= Reference price =

A reference price (RP) is the price that a purchaser announces that it is willing to pay for a good or service. It is used by high-volume purchasers to inform suppliers.

RP requires consumers to have access to price and quality information, which is not general practice in many industries. Further, it does not help consumers with urgent needs, cognitive and/or other impairments.

Reference pricing requires sufficient competition. Otherwise, consumers have no choice about providers, who in turn face less pricing pressure. Reference pricing could encourage lower quality.

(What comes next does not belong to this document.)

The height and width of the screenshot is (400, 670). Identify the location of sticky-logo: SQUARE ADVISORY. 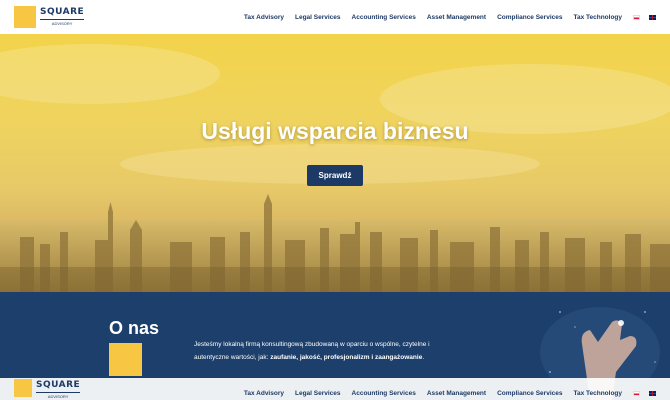
(48, 389).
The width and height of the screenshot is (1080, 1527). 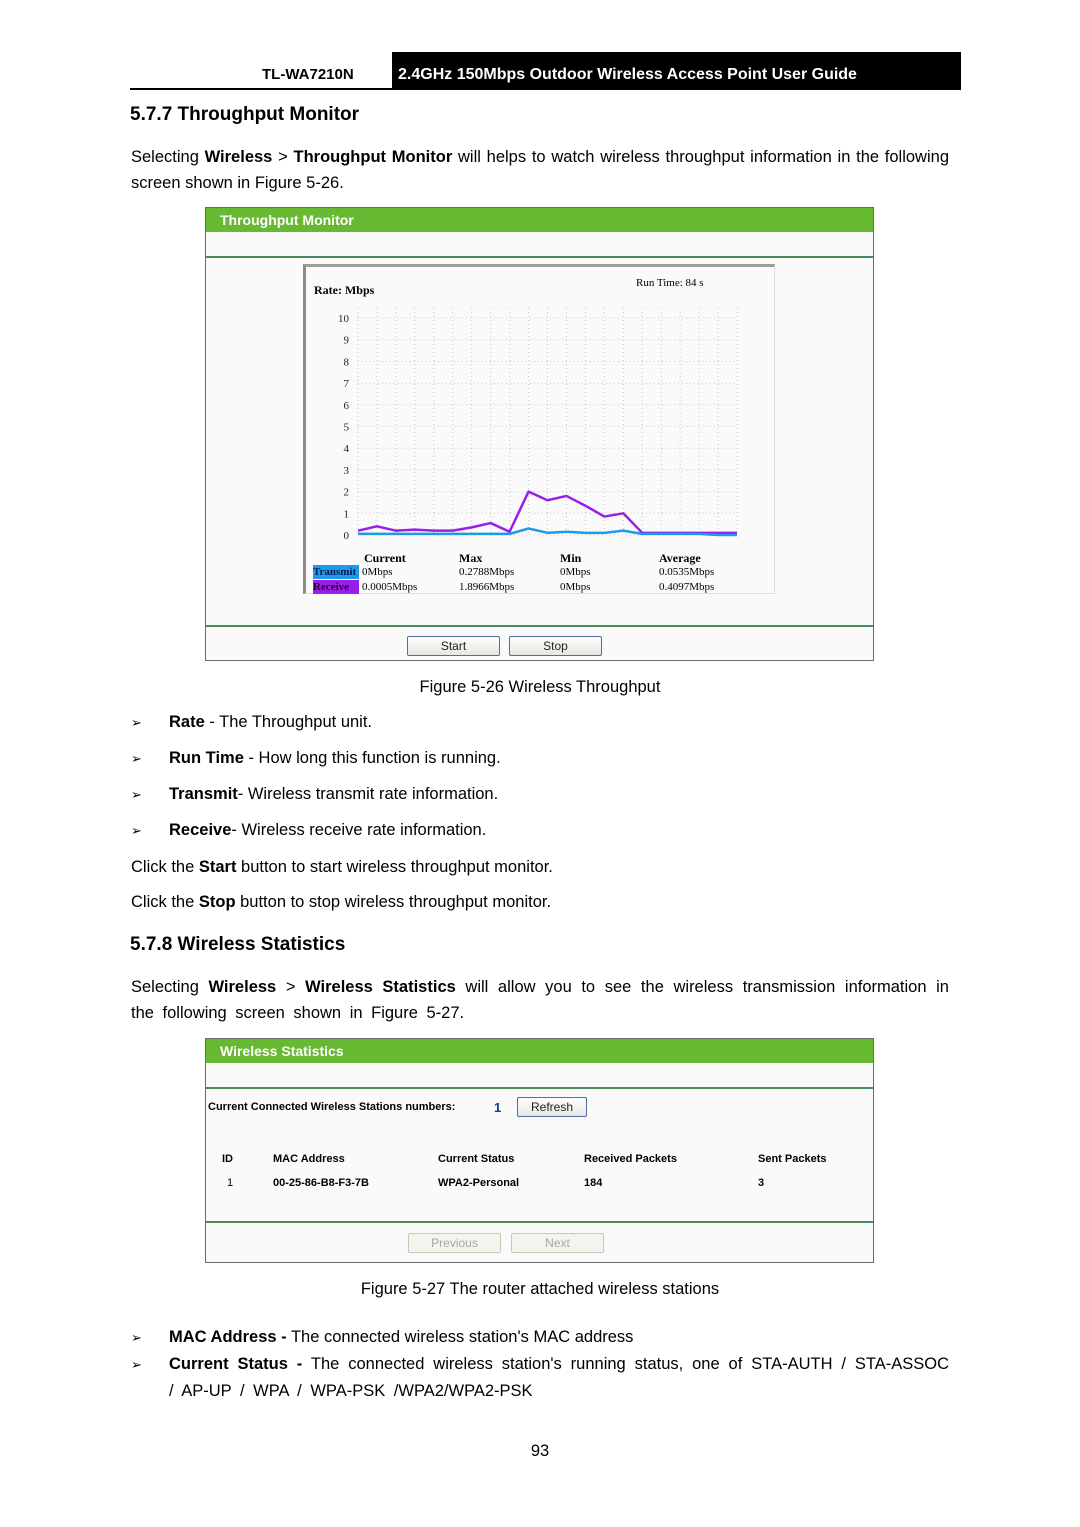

"Reference price" in this context is distinct from its use in behavioral pricing scholarship. In that literature, a "reference price" refers to a mental standard of comparison or a posted statement of "normal" prices used to judge whether an offered price is good deal, such as "was $100; now $70." Reference prices in this context are related to work by Nobel Prize winner Richard Thaler on "transaction utility" in his theory of mental accounting.

== Applications ==

=== Health care ===
Some insurers use reference pricing to reduce their provider costs. The insurer announces prices that it is willing to pay for specific surgical procedures, pharmaceuticals and other services. If the provider charges a higher price, the patient is responsible for the balance. One study estimated that about 40 percent of health care spending is for services for which patients could shop. Appropriate services include hip and knee replacement, colonoscopy, magnetic resonance imaging (MRI) of the spine, computerized tomography (CT) scan of the head or brain, nuclear stress test of the heart, and echocardiogram because they have relatively uniform protocols and are less likely to experience variation in quality.

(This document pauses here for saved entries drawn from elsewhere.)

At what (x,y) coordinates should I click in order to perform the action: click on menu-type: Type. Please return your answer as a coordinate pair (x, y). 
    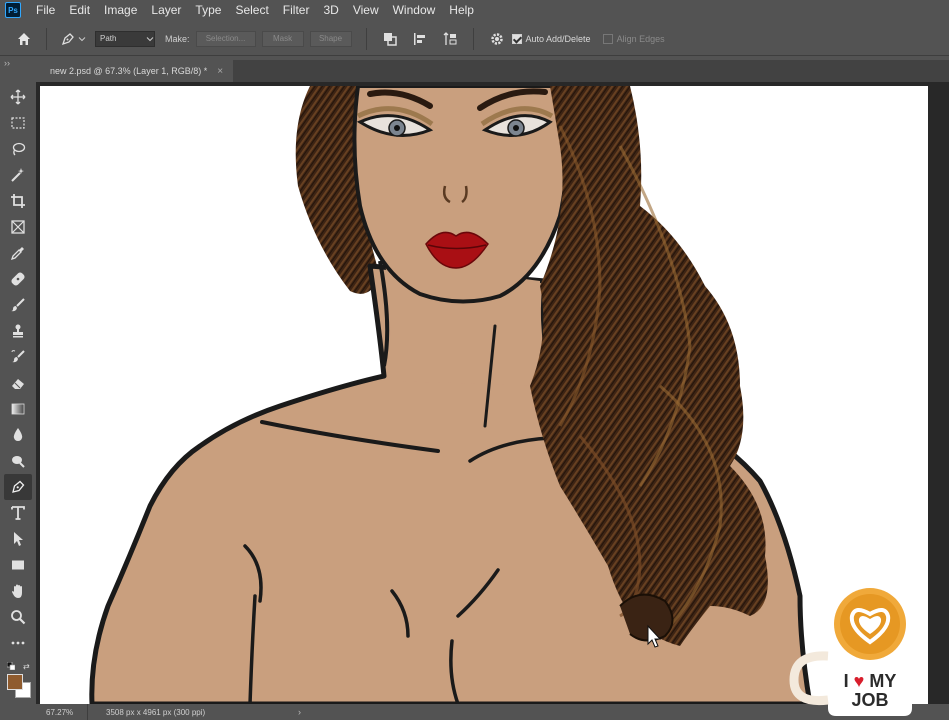
    Looking at the image, I should click on (208, 10).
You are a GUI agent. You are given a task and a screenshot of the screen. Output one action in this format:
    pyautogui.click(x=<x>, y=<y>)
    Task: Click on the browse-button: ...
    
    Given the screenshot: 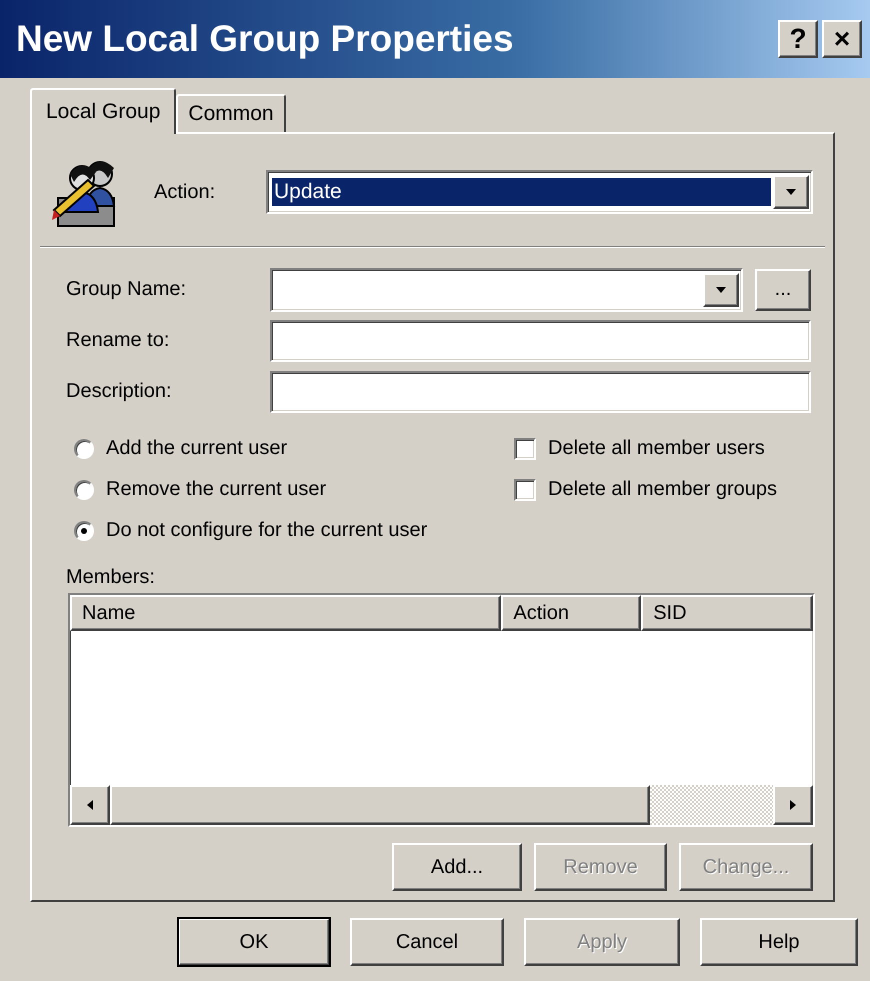 What is the action you would take?
    pyautogui.click(x=783, y=289)
    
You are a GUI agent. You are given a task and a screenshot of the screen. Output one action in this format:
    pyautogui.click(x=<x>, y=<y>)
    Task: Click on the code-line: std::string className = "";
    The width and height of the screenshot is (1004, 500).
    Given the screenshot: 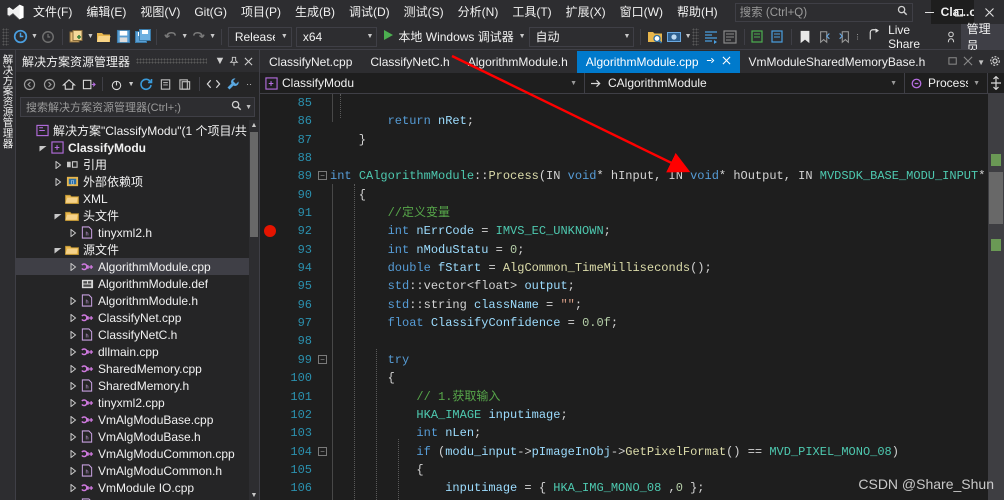 What is the action you would take?
    pyautogui.click(x=667, y=305)
    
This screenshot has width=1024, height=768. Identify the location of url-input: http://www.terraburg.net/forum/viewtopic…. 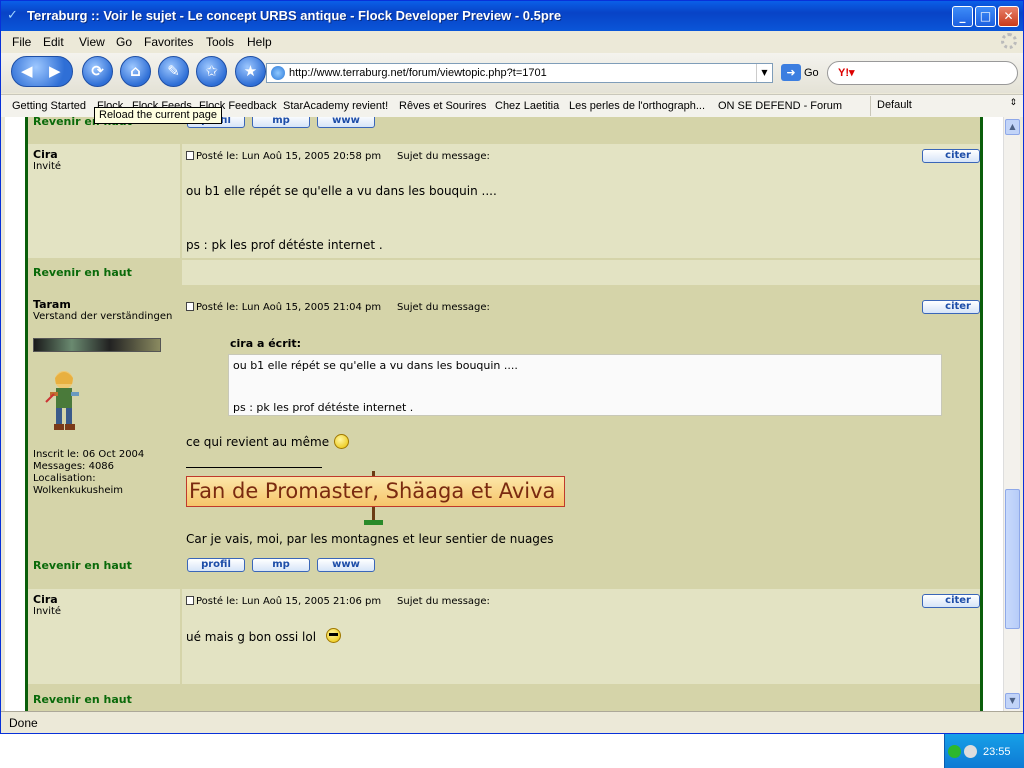
(418, 73).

In health care, a more common alternative is to limit patients to a specific network of providers who have accepted the pricing and other terms specified by the insurer. RP provides consumers a broader choice of providers. Further, some large employers contract with regional "centers of excellence," such as Cleveland Clinic.

Several countries are using RP, such as external reference pricing, to compare the national drug prices against other countries' or other formulations of a similar therapeutic class.

On May 2, 2014, the Obama administration published its approval for large/self-insured firms to use RP for health care services and to use the price of generic drugs as the RP for other drugs, which would encourage patients to favor generics over non-generics. Costs that exceed the RP are not counted for ACA's out-of-pocket limits.

In May 2026, the Trump administration proposed allowing "non-network" health insurance plans to be offered beginning in 2027 on the Affordable Care Act marketplace. Those plans, like those offered by Sidecar Health and Imagine360, employ reference-based pricing or cash-pay models.

==== Reference Based Pricing (RBPs) Plans ====
Reference-Based Pricing (RBP) has become an alternative health insurance reimbursement model that has been adopted by employers to reduce health benefit costs. Unlike PPOs or HMOs, which rely on negotiated rates with provider networks, RBP plans sets reimbursement rates based on external benchmarks, most commonly a multiple of Medicare rates. RBP plans typically have few or no established contracts with health care providers and set maximum payment rates at 120% to 200% of Medicare rates, well below the 254% average payment rates paid by large health plans with negotiated payment rates.

If a provider does not accept the RBP reimbursement rate, they may bill the patient for the remaining balance. Many hospitals, physician groups and other provider organizations refuse to accept patients in RBP plans. Balance billing can lead to debt collection, credit score damage, and even litigation, posing serious financial risks to employees. The federal No Surprises Act (NSA), effective January 1, 2022, provides protections against balance billing for emergency services and certain non-emergency services at in-network facilities. However, these protections may not cover all scenarios under RBP plans, especially when services are received from out-of-network providers without prior agreements.

==== CalPERS ====
In 2011 California Public Employees' Retirement System (CalPERS) adopted reference pricing for 450,000 members. The approach was used for knee and hip replacement surgery, arthroscopy, colonoscopies, cataract removal surgery and other elective procedures. For example, the RP for a knee or hip replacement surgery was $30,000. As before, the patient was responsible for 20 percent of the first $15,000, paying a maximum of $3,000. The insurer covered the next $15,000. However, if the procedure cost $40,000, the patient was responsible for the final $10,000. Initially 41 of the hundreds of hospitals provided knee and hip replacement procedures at or below the RP with acceptable quality. Some hospitals charged more than $100,000. Multiple studies found that patients sought out the lower cost facilities. Prices for knee and hip replacements and cataract surgery fell by an average 20%. Other procedures fell by similar percentages. Many higher price facilities lowered their prices. Quality was apparently unaffected. By contrast, prices paid by employer-sponsored plans rose by about 5.5 percent.

CalPERS reduced cost-sharing for patients who chose a (lower cost) outpatient surgical center, instead of a (higher cost) hospital.

=== Energy ===
The Canadian province of Alberta operates an RP scheme for natural gas. It is a monthly, weighted average of the consumer price in Alberta and a price at the Alberta border, with transporting and marketing adjustments. The system became effective in 1994.